Impressions of Paris, Ontario
Aug. 15th, 2006 04:12 pmIt's strikingly pretty, the store fronts typical of any small Southwestern Ontario town, but the surrounding forested hillsides atypical. Nestled at the confluence of the Grand and Nith rivers, Paris is reputedly a good place to search for antiques. I've passed through many times en route to Simcoe, where my father's parents are buried and I spent a summer surveying Carolinian woodlands, but never had occasion to stop until yesterday afternoon. No money in my pockets to shop for anything except images.
After photographing the shops backing off Grand River Street (
doorwindowwall), and the surface of the water (
texture), I followed a middle-aged woman down a reclining sidestreet. It was a warm Monday afternoon, the wind promising rain. People had left front doors standing open.
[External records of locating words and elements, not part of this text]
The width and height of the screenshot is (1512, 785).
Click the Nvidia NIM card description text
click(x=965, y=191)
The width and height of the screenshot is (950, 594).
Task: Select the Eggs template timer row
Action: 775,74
The voice of an old man gave lessons to someone playing an out-of-tune piano. It was something that could have happened a century ago. Brick and clapboard houses with overflowing flower beds enhanced the mood, transporting me back. Through another screen tinkled the sound of a woman washing dishes by hand. In a garden behind the same house, a teenage girl in overalls sprawled reading on a bench among Rudbeckias and roses. Orange mountain-ash berries littered the sidewalk. The street wound upwards again, to a rusty steel footbridge spanning the Nith River. In a riverside park, two women faced one another across a picnic table. Downstream, in shade where large maples extended branches over the current, four adolescent boys sat talking.
Back toward downtown, a faded house backed onto the street. Beyond two windows in separate front rooms, an elderly couple sat at separate keyboards, computer light reflected in their glasses, drawing me back to the present. On a bench in front of a variety store, a man with unkept grey hair sat severely bent, eyes a few inches above his knees, peering as he painstakingly scratched a lottery card.